Microsoft Windows 2000, Windows XP, Server 2003 and newer versions of Windows offer the capability of tracing detailed Kerberos events through the event log. You can use this information when troubleshooting Kerberos. This article describes how to enable Kerberos event logging.

IMPORTANT

The change in logging level will cause all Kerberos errors to be logged in an event. In the Kerberos protocol, some errors are expected based on the protocol specification. As a result, enabling Kerberos logging may generate events containing expected false-positive errors even when there are no Kerberos operational errors. Examples of false-positive errors include:

  1. KDC_ERR_PREAUTH_REQUIRED is returned on the initial Kerberos AS request. By default, the Windows Kerberos Client is not including pre-authentication information in this first request.
    The response contains information about the supported encryption types on the KDC, and in case of AES, the salts to be used to encrypt the password hashes with.

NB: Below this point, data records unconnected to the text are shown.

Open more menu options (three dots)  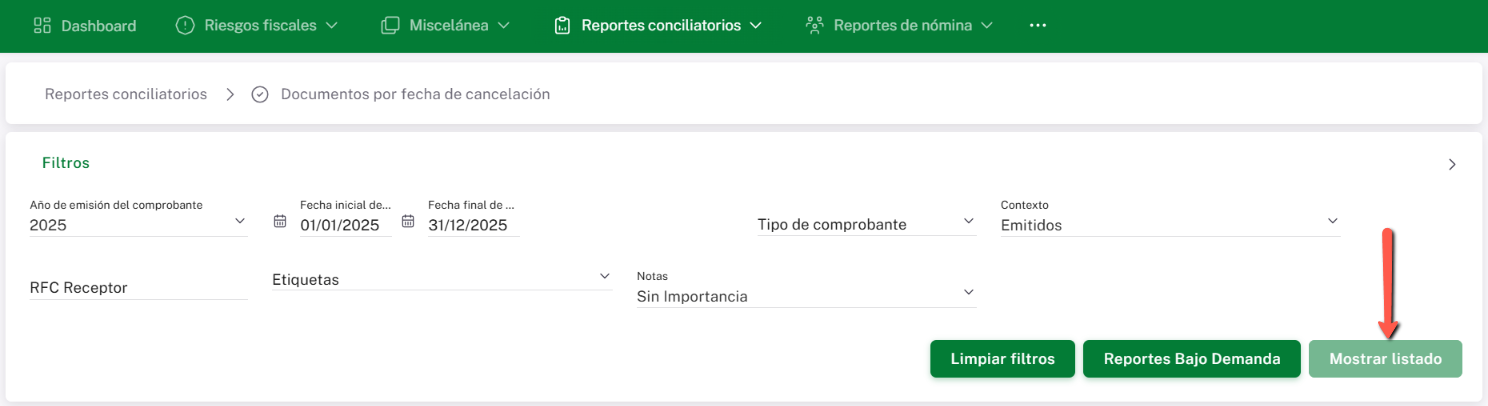tap(1037, 25)
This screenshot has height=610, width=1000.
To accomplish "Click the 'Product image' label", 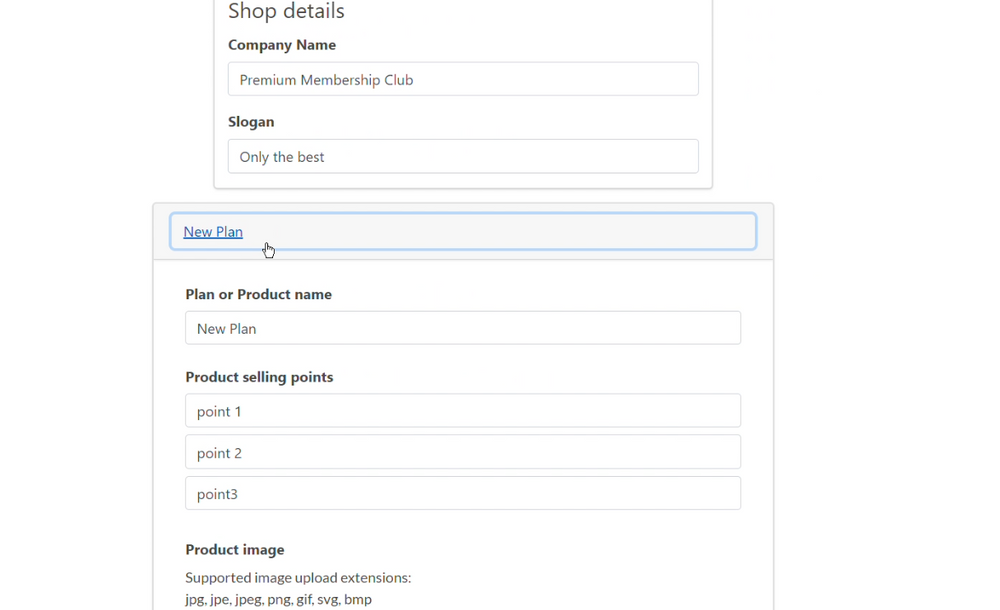I will [x=235, y=549].
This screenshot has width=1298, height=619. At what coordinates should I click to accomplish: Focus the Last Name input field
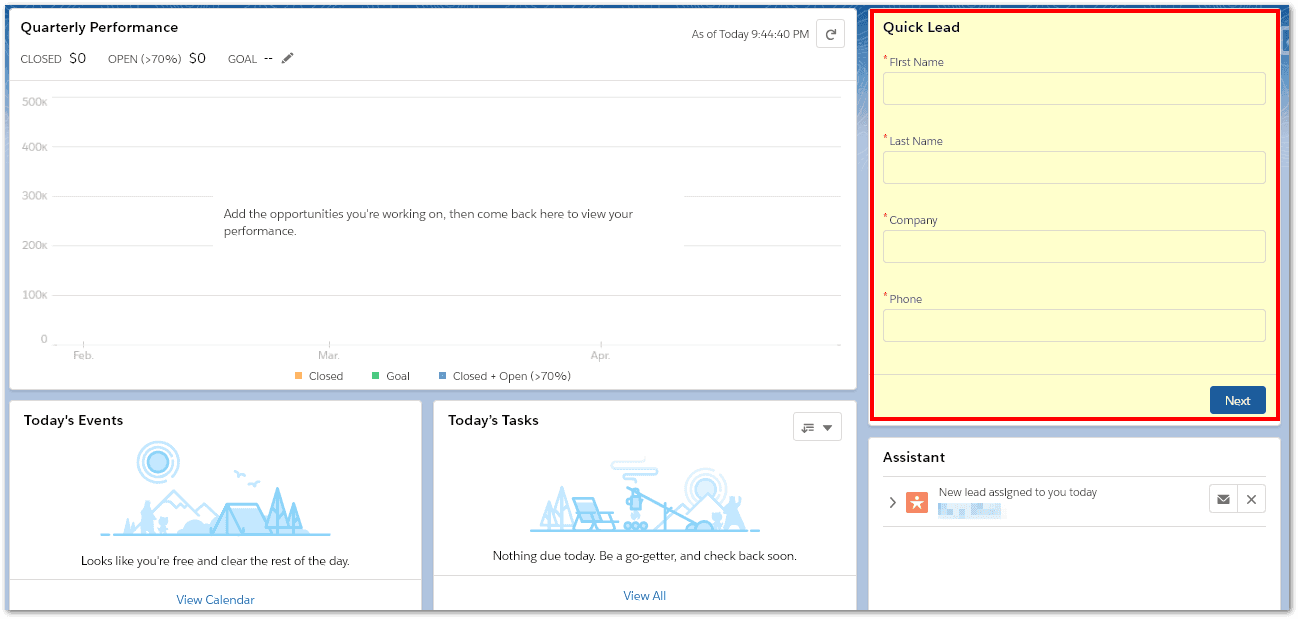click(1073, 168)
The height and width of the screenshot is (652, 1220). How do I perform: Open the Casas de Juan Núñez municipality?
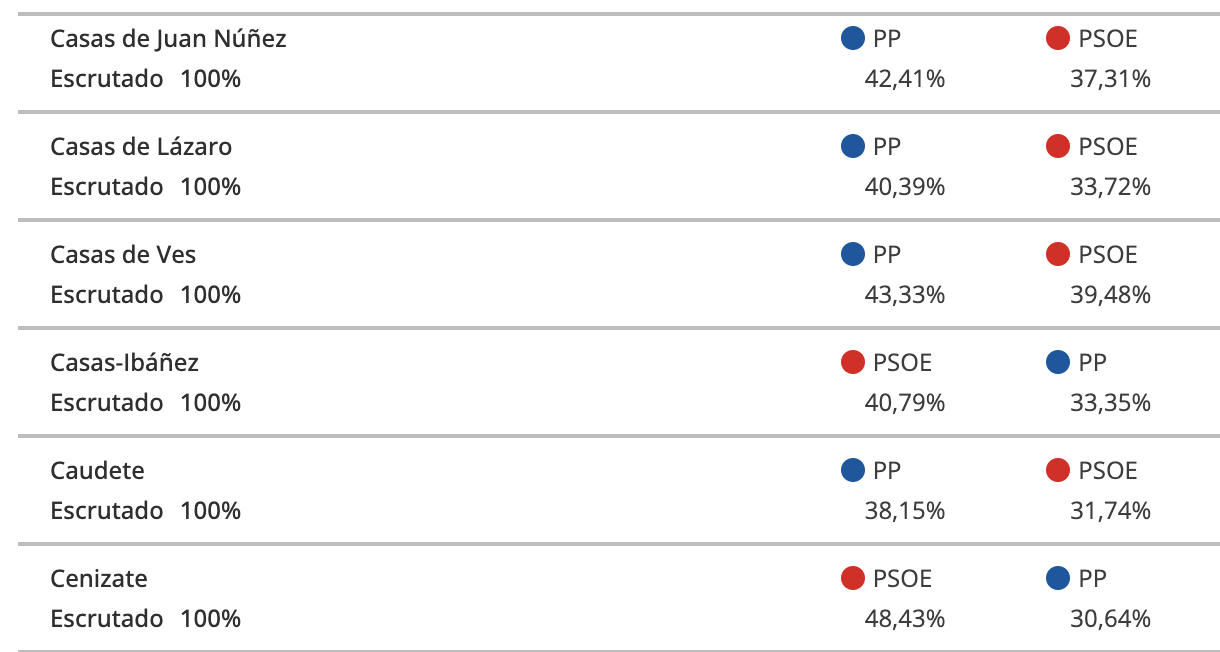[168, 39]
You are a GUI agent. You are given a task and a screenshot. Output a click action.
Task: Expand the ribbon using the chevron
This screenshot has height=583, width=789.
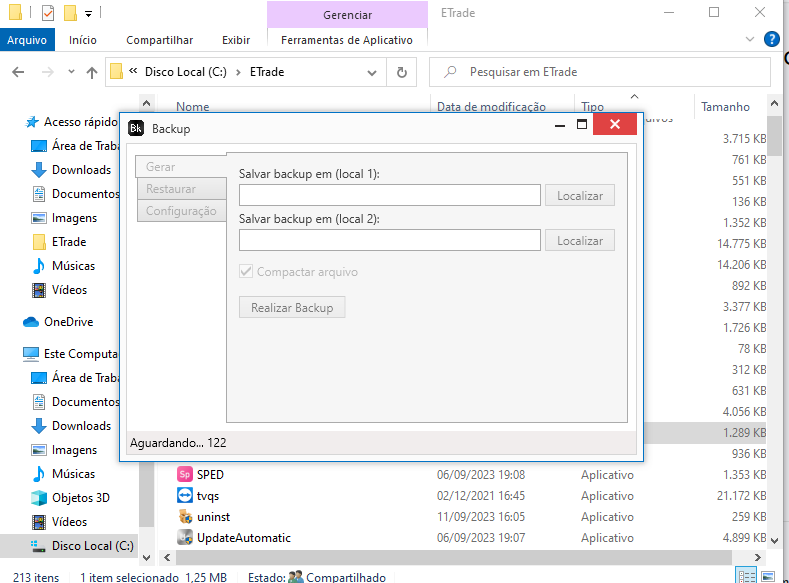751,40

    Recommendation: Always ignore this error code.
  2. KDC_ERR_S_BADOPTION is used by the Kerberos client to retrieve tickets with particular options set, e.g. with certain delegation flags.
    When the requested type of delegation is not possible, this is the error that is returned.
    The Kerberos client would then try to get the requested tickets using other flags which may succeed.

    Recommendation: Unless you are trouble-shooting a delegation problem, ignore this error.
  3. KDC_ERR_S_PRINCIPAL_UNKNOWN may be logged for a wide variety of problems with the application client and server liaison. The cause can be:
    - Missing or duplicate SPNs registered in AD.
    - Incorrect server names or DNS suffixes used by the client, e.g. the client is chasing DNS CNAME records and use the resulting A record in SPNs.
    - Using non-FQDN server names that need to be resolved across AD forest boundaries.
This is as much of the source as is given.